Oh gosh, I'm sorry. I didn't mean for that to turn out to me my first book! created at: 08/04/2010

DesigningMom on Nov 13, 2010:

Thank you Maven.

I was a reading teachers assitant for eight years. It's sad how few books there are that are aimed at these precious children that have difficulty reading. That's who my books will be aimed toward. The books that are available only make it harder for these children to aquire the confidence they need. Since I was just an assistant I wasn't there for parnet teacher conferences or other times when I could have met my students parents. Twice I happened to be in the right place when two of my students brought their parents to me because they wanted them to meet me. One told his parents "this is Mrs...... she taught me to READ!" This little guy didn't even know all the sounds of the alphbet at the beginning of his first grade year and worked only with me because the new reading teacher was nasty (the reason I left assitant teaching) and his parents were going to take him and his older brother out of reading until it was agreed that only I worked with them.
******************************
- EXERCISE OBJECTIVE -
Answer these questions using the text about helping children learn to read.
(a) For how many years did the writer work as a reading teacher's assistant?
(b) What was the reason the writer left assistant teaching?
(c) What did the little boy not know at the beginning of his first grade year?

[Data entries]
******************************
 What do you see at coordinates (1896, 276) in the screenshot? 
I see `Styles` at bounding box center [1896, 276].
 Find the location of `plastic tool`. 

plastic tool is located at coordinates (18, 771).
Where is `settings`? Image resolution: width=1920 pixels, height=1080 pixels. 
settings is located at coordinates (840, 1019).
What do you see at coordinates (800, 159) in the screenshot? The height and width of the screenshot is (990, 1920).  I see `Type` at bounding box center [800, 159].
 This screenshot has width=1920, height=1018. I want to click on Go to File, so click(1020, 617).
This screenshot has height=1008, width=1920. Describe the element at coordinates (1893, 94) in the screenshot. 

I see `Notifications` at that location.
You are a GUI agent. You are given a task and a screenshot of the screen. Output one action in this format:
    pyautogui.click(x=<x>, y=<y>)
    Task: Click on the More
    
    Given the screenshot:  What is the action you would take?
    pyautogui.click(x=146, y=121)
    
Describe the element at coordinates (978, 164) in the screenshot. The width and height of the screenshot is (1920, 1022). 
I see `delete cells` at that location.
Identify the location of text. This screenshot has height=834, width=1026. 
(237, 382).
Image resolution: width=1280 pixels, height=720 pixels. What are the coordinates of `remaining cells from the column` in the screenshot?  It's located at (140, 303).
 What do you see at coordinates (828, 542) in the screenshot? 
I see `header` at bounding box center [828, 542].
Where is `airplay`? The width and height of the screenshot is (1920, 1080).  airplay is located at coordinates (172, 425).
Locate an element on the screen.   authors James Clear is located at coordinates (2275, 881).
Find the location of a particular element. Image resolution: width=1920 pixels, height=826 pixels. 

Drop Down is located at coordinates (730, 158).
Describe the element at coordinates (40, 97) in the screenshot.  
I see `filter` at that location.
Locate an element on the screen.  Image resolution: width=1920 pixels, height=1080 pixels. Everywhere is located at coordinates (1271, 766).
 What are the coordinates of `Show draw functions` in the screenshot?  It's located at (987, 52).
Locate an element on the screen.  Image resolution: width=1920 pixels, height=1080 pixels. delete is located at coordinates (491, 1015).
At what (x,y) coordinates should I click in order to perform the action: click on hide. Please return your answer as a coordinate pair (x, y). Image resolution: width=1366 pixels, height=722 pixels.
******************************
- SOLUTION FOR THIS TASK -
(a) Eight years.
(b) The new reading teacher was nasty.
(c) All the sounds of the alphabet.